*DIRECTIONS*. Everything from the line that holds "Screen dimensions: 507x280" through the end of the listing below must be retyped word for word, without any pictures.

*RECORDS SUPPLIED*.

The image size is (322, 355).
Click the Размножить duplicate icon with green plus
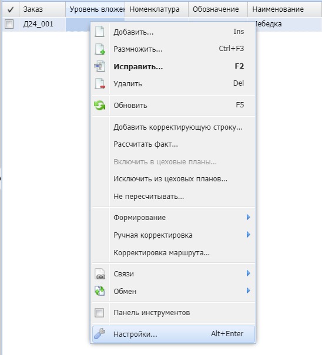pyautogui.click(x=100, y=49)

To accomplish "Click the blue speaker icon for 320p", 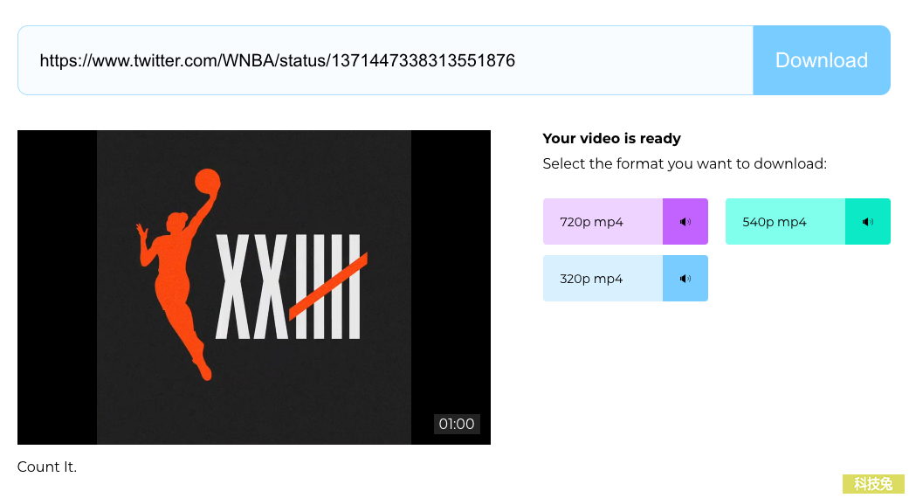I will click(685, 279).
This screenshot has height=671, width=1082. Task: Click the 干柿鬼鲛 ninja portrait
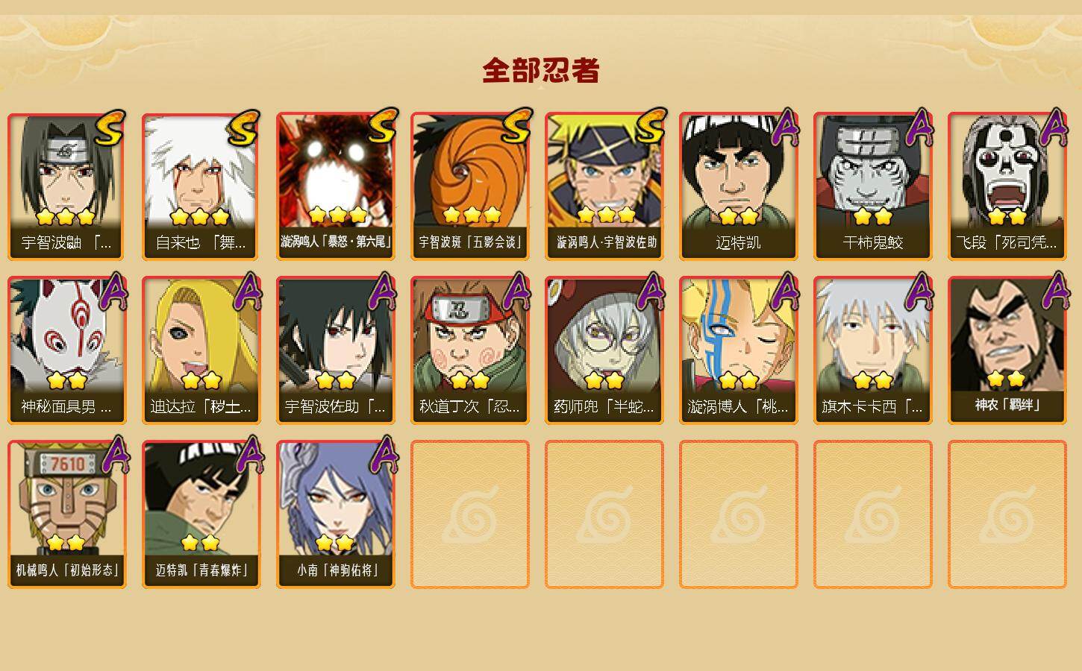click(x=872, y=186)
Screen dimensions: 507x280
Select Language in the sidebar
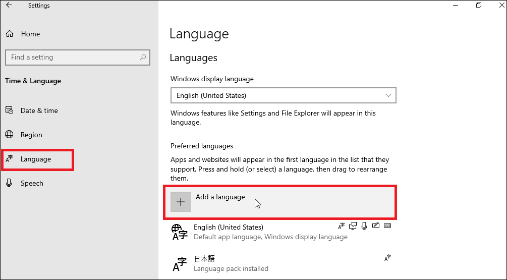click(36, 159)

*EXERCISE ANSWER*.
Screen dimensions: 507x280
Select Language in the sidebar
click(36, 159)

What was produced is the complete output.